Copy out the items from the line with "Given: Click the Network availability label" to the line with "click(229, 146)", changing nothing.

### GIVEN RECORDS
__________

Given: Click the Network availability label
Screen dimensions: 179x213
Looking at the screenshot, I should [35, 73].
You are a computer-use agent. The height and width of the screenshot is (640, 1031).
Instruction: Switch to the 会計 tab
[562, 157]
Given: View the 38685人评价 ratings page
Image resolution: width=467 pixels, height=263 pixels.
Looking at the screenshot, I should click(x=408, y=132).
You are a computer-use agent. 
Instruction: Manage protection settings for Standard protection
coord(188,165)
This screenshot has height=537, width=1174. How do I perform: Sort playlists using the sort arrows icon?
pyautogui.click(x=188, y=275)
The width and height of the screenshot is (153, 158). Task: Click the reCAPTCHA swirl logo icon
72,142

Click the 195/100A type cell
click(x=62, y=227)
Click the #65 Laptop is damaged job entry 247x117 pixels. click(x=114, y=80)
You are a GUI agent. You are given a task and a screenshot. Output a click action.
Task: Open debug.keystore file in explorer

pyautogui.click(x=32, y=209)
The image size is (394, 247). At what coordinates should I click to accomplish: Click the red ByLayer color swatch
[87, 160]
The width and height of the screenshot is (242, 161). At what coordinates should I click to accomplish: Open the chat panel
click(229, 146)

__________

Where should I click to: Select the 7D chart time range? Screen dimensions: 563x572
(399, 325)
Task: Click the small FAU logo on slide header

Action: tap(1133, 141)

__________

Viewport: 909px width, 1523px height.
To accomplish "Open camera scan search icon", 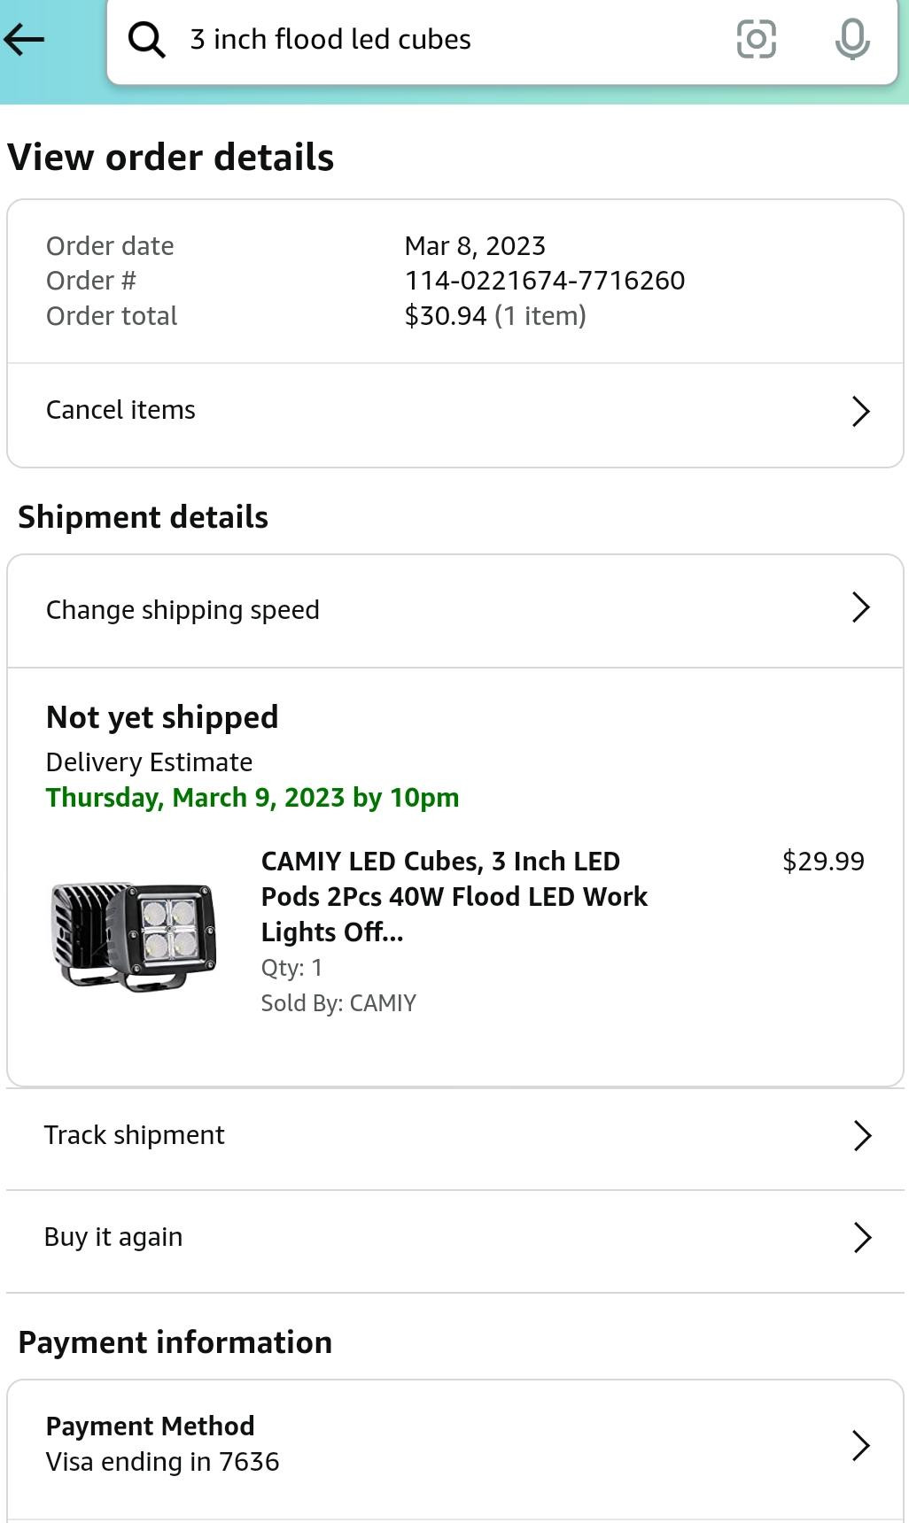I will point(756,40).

__________

### FULL SOLUTION
Given: Click the Network availability label
Screen dimensions: 179x213
Looking at the screenshot, I should [35, 73].
You are a computer-use agent. The height and width of the screenshot is (640, 1031).
Instruction: Switch to the 会計 tab
[562, 157]
Given: View the 38685人评价 ratings page
Image resolution: width=467 pixels, height=263 pixels.
Looking at the screenshot, I should click(x=408, y=132).
You are a computer-use agent. 
Instruction: Manage protection settings for Standard protection
coord(188,165)
This screenshot has height=537, width=1174. How do I perform: Sort playlists using the sort arrows icon?
pyautogui.click(x=188, y=275)
The width and height of the screenshot is (153, 158). Task: Click the reCAPTCHA swirl logo icon
72,142

Click the 195/100A type cell
click(x=62, y=227)
Click the #65 Laptop is damaged job entry 247x117 pixels. click(x=114, y=80)
You are a GUI agent. You are given a task and a screenshot. Output a click action.
Task: Open debug.keystore file in explorer

pyautogui.click(x=32, y=209)
The image size is (394, 247). At what coordinates should I click to accomplish: Click the red ByLayer color swatch
[87, 160]
The width and height of the screenshot is (242, 161). At what coordinates should I click to accomplish: Open the chat panel
click(229, 146)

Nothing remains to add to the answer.